Mitte der 1980er-Jahre visualisierte Rothaus bereits seine Tankfüllstände per Rackbus-System an Personal Computern. Seit den 70er-Jahren arbeitete die Brauerei bereits eng mit dem Messgerätehersteller Endress+Hauser aus der südbadischen Nachbarschaft zusammen, um jeweils die modernste Messtechnik für die Prozessautomatisierung einzusetzen. Zehn Jahre später kam dann der Auftrag, den Gärkeller und das Tanklager komplett zu visualisieren und damit das Mosaikschaltbild in der Leitwarte abzulösen. Die Prozesse wurden mehr und mehr vom Computer aus gesteuert.
Für den nächsten Schritt in der Prozessautomatisierung galt es, die Kommunikation zwischen Feldebene und Leitwarte auszubauen. Die ersten intelligenten Hart- und Profibus-Messgeräte fanden ihren Einsatz, von denen bis heute hunderte angebunden sind.

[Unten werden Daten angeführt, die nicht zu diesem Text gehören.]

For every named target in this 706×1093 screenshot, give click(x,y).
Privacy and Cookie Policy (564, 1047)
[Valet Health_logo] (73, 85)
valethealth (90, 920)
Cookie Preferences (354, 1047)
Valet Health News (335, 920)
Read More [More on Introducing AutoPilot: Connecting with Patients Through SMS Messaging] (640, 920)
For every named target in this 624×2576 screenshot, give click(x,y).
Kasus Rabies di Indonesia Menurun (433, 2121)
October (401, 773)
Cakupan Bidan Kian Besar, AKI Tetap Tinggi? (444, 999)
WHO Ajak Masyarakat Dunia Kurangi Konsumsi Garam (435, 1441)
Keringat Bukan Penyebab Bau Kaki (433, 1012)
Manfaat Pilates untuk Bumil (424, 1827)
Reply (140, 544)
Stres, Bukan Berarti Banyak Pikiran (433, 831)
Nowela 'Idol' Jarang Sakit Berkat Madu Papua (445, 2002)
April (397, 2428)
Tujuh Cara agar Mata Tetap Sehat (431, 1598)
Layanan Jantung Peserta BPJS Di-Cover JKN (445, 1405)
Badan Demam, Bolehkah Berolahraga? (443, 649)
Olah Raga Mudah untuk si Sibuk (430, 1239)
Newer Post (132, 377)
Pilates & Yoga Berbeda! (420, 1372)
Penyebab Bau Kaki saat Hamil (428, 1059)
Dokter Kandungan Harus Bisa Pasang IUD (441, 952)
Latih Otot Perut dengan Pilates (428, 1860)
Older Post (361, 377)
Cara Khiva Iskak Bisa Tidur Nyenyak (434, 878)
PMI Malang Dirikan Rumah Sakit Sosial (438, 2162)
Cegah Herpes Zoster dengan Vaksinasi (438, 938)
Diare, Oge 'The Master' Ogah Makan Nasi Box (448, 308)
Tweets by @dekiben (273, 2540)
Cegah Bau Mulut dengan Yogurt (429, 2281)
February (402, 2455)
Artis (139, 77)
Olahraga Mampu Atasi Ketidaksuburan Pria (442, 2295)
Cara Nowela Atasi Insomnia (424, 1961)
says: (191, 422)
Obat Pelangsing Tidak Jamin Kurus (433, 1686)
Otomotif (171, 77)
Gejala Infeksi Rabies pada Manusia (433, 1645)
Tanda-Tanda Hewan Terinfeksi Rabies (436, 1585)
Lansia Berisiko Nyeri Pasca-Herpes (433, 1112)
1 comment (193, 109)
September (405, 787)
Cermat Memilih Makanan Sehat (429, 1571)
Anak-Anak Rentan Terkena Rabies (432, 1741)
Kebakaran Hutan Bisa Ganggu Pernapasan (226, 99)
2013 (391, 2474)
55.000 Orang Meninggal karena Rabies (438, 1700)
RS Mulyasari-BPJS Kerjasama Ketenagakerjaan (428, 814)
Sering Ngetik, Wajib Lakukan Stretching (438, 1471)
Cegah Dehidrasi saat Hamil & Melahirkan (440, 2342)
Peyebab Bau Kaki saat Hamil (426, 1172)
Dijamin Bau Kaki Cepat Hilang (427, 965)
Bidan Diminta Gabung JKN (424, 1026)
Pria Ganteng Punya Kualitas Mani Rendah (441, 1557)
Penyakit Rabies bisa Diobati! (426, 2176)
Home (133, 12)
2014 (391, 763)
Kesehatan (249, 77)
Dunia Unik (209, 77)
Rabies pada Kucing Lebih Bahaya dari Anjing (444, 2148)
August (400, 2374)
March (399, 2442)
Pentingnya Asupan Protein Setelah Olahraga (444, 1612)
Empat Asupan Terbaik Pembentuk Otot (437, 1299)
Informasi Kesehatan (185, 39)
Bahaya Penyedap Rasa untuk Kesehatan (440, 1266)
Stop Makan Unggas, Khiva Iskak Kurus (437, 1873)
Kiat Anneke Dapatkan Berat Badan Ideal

Im Jahr 1995 entstand die erste autonome Insellösung für den Gär- und Lagerkeller mit einer durchgängigen Informationstechnologie auf Basis eines Bussystems. Die Vision einer Komplettlösung für den gesamten Brauereibetrieb von der Malzannahme bis zur Kläranlage war geboren. Die Verantwortlichen bei Rothaus zeigten Weitsicht und entwickelten strikte Vorgaben für die Komplettlösung.
Die digitale Lösung
Über alle Gewerke der unterschiedlichen Anlagen- und Maschinenlieferanten hinweg sollte die Bedienoberfläche einheitlich mit standardisiert dargestellten Schaltsymbolen sein. Das Personal sollte kein Handbuch benötigen und keine langen Trainings erhalten, sondern über eine intuitive Bedienfreundlichkeit mit dem System klarkommen. Ein MSR-Techniker erhielt den Auftrag, die Einhaltung aller Vorgaben streng vom Aufsetzen des Systems bis zur Pflege zu überwachen.
Eine digitale Kommunikation hinab bis zur Feldgeräteebene war gegeben, die entscheidende Voraussetzung für ein strukturiertes Plant Asset Management. Für die Zustandsüberwachung und die Dokumentation der Messstellen kam dann Fieldcare von Endress+Hauser zum Einsatz, um die benutzerfreundliche, standardisierte Oberfläche wie gewünscht zu erzielen. Die anlagennahe Softwarelösung konfiguriert und verwaltet die intelligenten Feldgeräte der Anlage, ermöglicht die zustandsabhängige Wartung und unterstützt beim Lebenszyklus-Management. Mithilfe zertifizierter Device Type Managers werden die Feldgeräte gescannt, identifiziert und automatisch ins Netzwerk eingefügt. Zur generischen Bedienung stehen standardisierte Parameter zur Verfügung.
Mit dieser Lösung behält Rothaus das Ziel, die Produktionsprozesse zu vereinheitlichen und damit zu optimieren, um das Qualitätsniveau zu sichern, für die nächsten Jahre im Auge. Dennoch ist allen Verantwortlichen klar, dass sie auch die nächsten Jahrzehnte die technologischen Entwicklungen beobachten werden, um weiterhin eine der modernsten Brauereien zu bleiben.